Eileen's adventures, such as when she came with us to Australia for three weeks, are via the medium of a dictaphone. Eileen has multiple sclerosis and cannot move a muscle. She has a mind like a knife and, as she has been told by a visitor, "ears like a hawk". We recorded nine hours of tape for her.
The shyest locals, when told about Eileen, will make every effort to give an insight to their country, life or job. The guy who ran the On the Wallaby backpackers' hostel sat us on a bridge at dusk, made us pray to a large inflatable platypus, and then whispered to Eileen as two platypus cut V-shaped wakes across the darkened pool. The didgeridoo player on the quayside at Sydney played her his music. The boomerang thrower in Cairns explained his skills to her. The rainforest birds at Cape Tribulation sang for her. Eileen joined us for the "safety talk" prior to our snorkelling on the Barrier Reef, where she enjoyed her spell in the "glass-bottomed boat".
Difficult to explain to her how devastatingly blue it was beneath the surface. Our noisy helicopter flights back to Cairns from the reef saw us shouting to her about the migrating humpback whales that we flew over. She loves to hear about animals: the kangaroos, cassowaries, snakes and various other denizens that we talked about were all fascinating to her. However, she has a real dread of even the smallest spider, so we did not tell her about the large Huntsman encountered by one of our group of canoeists on our return from Dunk Island off South Mission in Queensland. He found the spider as he put his foot back in his shoe! Eileen "met" Will Gregory, a Mel Gibson lookalike who led us over Sydney Harbour Bridge at sunset. She had a chat from the owner of the Sirens B&B in the Blue Mountains (the only mountains Eileen knows where you drive to the top and walk down). There was a book on The Joys of Sex in each room, and Eileen now knows that "most of our guests are out for dirty weekends from Sydney".
She met only friendship, as typified by Mick, who bred crocs near Innisfail, North Queensland.
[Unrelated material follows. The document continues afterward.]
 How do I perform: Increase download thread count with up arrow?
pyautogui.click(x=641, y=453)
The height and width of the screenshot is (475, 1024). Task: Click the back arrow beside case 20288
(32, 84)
He explained, "Eileen, we feed those crocs on dead chickens, bits of wild pig, beaks, bristles, bones, the lot, but do you know, that old bastard Hercules spat me out." He explained that he was giving us a present for her. When she eventually listened to Mick's voice, she had opened for her a parcel containing a little souvenir spoon with a small crocodile tooth embedded in resin on the handle. A gift from the heart of Australia.